An index is created on the list column events in the upcoming_calendar table.

Query with CONTAINS from the list events column:

CQL
SELECT * FROM cycling.upcoming_calendar 
   WHERE events CONTAINS 'Criterium du Dauphine';
Result
 year | month | events
------+-------+-----------------------------------------------
 2015 |     6 | ['Criterium du Dauphine', 'Tour de Sui\nsse']

A slightly more complex query selects rows that either contain a particular event or have a particular month date:

CQL
SELECT * FROM cycling.upcoming_calendar
    WHERE events CONTAINS 'Criterium du Dauphine' 
          OR month = 7;
Result
 year | month | events
------+-------+-----------------------------------------------
 2015 |     6 | ['Criterium du Dauphine', 'Tour de Sui\nsse']
 2015 |     7 |                            ['Tour de France']

Frozen list indexing

Starting in Cassandra 6.0 (CASSANDRA-18492), SAI supports VALUES indexing on frozen lists. This enables CONTAINS queries on individual list elements without requiring an exact match on the entire serialized value. FULL indexing continues to work for exact equality on the complete frozen list.

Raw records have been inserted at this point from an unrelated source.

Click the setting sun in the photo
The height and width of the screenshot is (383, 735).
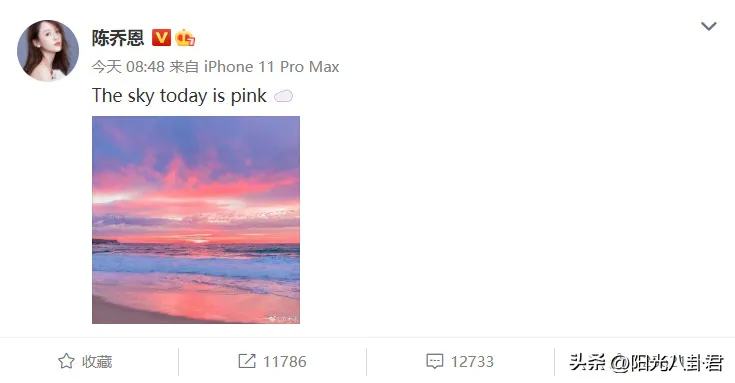199,240
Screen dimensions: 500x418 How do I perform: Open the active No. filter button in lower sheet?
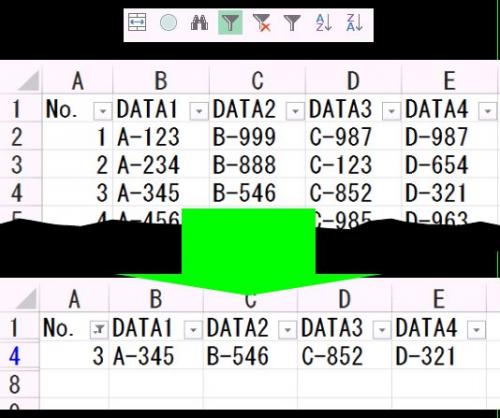pos(99,330)
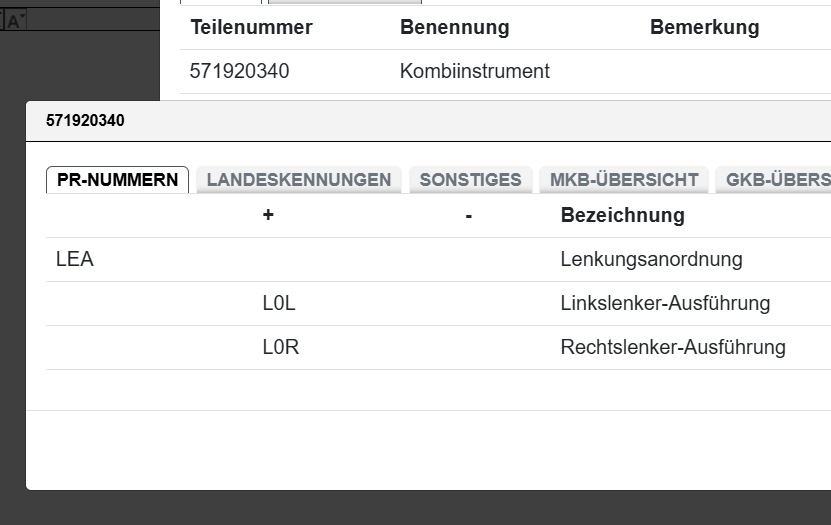Image resolution: width=831 pixels, height=525 pixels.
Task: Click the dialog title 571920340
Action: (x=85, y=121)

-- Table with a frozen list column
CREATE TABLE ks.upcoming_calendar (
    id uuid PRIMARY KEY,
    month_year text,
    events frozen<list<text>>
);

-- Create a VALUES index on the frozen list column (Cassandra 6.0+, SAI only)
CREATE INDEX ON ks.upcoming_calendar (VALUES(events)) USING 'sai';

-- Query: find calendar entries containing a specific event
SELECT * FROM ks.upcoming_calendar WHERE events CONTAINS 'Grand Tour';

VALUES indexing on frozen lists is supported by SAI only. Non-SAI (legacy 2i) indexes require FULL indexing for frozen lists. Source: test/unit/org/apache/cassandra/index/sai/cql/types/collections/lists/ListFrozenCollectionTest.java, trunk.

Using the map type

This example uses the following table and indexes:

CREATE TABLE IF NOT EXISTS cycling.cyclist_teams (
  id uuid PRIMARY KEY,
  firstname text,
  lastname text,
  teams map<int, text>
);
CREATE INDEX IF NOT EXISTS team_year_keys_idx
ON cycling.cyclist_teams ( KEYS (teams) );
CREATE INDEX IF NOT EXISTS team_year_entries_idx
ON cycling.cyclist_teams ( ENTRIES (teams) );
CREATE INDEX IF NOT EXISTS team_year_values_idx
ON cycling.cyclist_teams ( VALUES (teams) );

Indexes created on the map column teams in the cyclist_career_teams table target the keys, values, and full entries of the column data.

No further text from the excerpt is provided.